We retain your personal information for as long as your account is active or as needed to provide our Services. Specifically:

• Account data is retained for the duration of your subscription plus 30 days after cancellation
• Call recordings and transcripts are retained for 12 months unless you request earlier deletion or configure a different retention period
• Billing records are retained for 7 years to comply with Australian tax law
• Analytics data is retained in aggregated, de-identified form indefinitely

You can request deletion of your data at any time by contacting us. We will process deletion requests within 30 days, subject to our legal obligations.

7. Cookies and Tracking

We use cookies and similar tracking technologies to improve your experience on our website. These include:

• Essential cookies: required for the website to function properly (session management, security)
• Analytics cookies: help us understand how visitors use our website (Google Analytics)
• Marketing cookies: used to deliver relevant advertisements and track campaign performance

You can control cookie preferences through your browser settings. Disabling certain cookies may affect website functionality.

8. Your Rights

Under Australian privacy law, you have the right to:

• Access the personal information we hold about you
• Request correction of inaccurate or incomplete information
• Request deletion of your personal information (subject to legal obligations)
• Opt out of marketing communications at any time
• Lodge a complaint with the Office of the Australian Information Commissioner (OAIC) if you believe your privacy has been breached

To exercise any of these rights, contact us at privacy@aussieaiagency.com.au.
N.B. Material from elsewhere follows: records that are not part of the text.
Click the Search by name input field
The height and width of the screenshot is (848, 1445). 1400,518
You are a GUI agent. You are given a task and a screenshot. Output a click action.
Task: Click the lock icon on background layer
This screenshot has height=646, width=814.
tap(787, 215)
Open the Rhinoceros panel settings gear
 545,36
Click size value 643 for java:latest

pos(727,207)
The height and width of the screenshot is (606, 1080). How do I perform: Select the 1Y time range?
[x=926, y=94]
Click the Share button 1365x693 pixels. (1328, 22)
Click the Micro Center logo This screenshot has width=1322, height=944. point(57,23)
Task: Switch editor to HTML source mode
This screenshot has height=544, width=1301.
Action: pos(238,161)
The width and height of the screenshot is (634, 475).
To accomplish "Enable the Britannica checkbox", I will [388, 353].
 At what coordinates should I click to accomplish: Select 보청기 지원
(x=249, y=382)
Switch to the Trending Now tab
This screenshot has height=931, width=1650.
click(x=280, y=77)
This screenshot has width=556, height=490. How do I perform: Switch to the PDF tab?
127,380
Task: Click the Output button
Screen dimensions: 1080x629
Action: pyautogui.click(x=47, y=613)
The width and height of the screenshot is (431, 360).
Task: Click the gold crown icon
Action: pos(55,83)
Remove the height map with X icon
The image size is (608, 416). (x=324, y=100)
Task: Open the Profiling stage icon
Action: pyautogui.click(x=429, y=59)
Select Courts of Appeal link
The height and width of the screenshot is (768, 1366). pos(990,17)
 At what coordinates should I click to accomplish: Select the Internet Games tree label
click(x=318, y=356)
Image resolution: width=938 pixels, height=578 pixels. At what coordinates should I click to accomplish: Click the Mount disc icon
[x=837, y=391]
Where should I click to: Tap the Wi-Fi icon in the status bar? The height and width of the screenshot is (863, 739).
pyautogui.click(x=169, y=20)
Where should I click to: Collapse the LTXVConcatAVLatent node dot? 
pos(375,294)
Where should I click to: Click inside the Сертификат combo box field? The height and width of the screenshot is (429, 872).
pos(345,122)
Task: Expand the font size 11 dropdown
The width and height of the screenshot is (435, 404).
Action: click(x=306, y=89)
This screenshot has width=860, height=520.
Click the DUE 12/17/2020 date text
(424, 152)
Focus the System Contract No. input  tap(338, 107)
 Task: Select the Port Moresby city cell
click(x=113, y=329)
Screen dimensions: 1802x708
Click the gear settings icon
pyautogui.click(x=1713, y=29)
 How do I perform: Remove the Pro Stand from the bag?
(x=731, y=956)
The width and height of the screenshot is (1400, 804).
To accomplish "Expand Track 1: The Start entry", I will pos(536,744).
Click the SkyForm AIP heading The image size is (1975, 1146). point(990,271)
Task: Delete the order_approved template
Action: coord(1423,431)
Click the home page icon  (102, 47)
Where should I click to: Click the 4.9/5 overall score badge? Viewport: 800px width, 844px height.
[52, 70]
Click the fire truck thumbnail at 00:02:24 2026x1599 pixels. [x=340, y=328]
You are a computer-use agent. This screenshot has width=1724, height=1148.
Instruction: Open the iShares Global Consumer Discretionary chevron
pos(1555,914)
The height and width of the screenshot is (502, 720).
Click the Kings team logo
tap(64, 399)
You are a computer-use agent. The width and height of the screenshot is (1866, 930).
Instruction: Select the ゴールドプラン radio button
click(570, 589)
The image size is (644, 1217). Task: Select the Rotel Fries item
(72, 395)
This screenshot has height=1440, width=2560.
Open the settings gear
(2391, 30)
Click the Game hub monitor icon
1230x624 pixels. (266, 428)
We will respond to your request within 30 days.

9. Third-Party Links

Our website and Services may contain links to third-party websites or services. We are not responsible for the privacy practices of those third parties. We encourage you to review their privacy policies before providing any personal information.

10. Google Calendar Integration & Third-Party API Data

Our Services allow you to connect third-party accounts, including Google Calendar, to enable features such as automated appointment booking by your AI receptionist.

10.1 Google Calendar

When you connect your Google Calendar, our application requests access to the calendar.events scope, which allows us to view and create events on your calendars. We use this access solely to:

• Create calendar events when a caller requests an appointment during an AI-handled phone call
• Check existing event times to avoid scheduling conflicts and double-bookings

What we store: We store only an encrypted OAuth refresh token that allows our system to create events on your behalf. We do not store, read, or export your calendar data, event details, attendee lists, or any other Google user data.

What we do not do:

• We do not share your Google data with any third party
• We do not use your Google data for advertising, profiling, or any purpose other than appointment booking
• We do not transfer your Google data to any AI model for training purposes

Revoking access: You can disconnect Google Calendar at any time from your Aussie AI Agency dashboard under Settings. You can also revoke access directly from your Google Account permissions page. Upon revocation, we immediately delete the stored refresh token.

Aussie AI Agency's use and transfer of information received from Google APIs adheres to the Google API Services User Data Policy, including the Limited Use requirements.

10.2 Other Third-Party Integrations

We may offer integrations with other third-party services (e.g. CRM platforms, communication tools). For each integration, we only request the minimum permissions necessary and only access data required to provide the connected feature. You can disconnect any integration at any time from your dashboard.

11. Changes to This Policy

We may update this Privacy Policy from time to time to reflect changes in our practices, technology, legal requirements, or other factors. We will notify you of material changes by posting the updated policy on our website and, where appropriate, via email. Your continued use of our Services after the effective date of any changes constitutes your acceptance of the updated policy.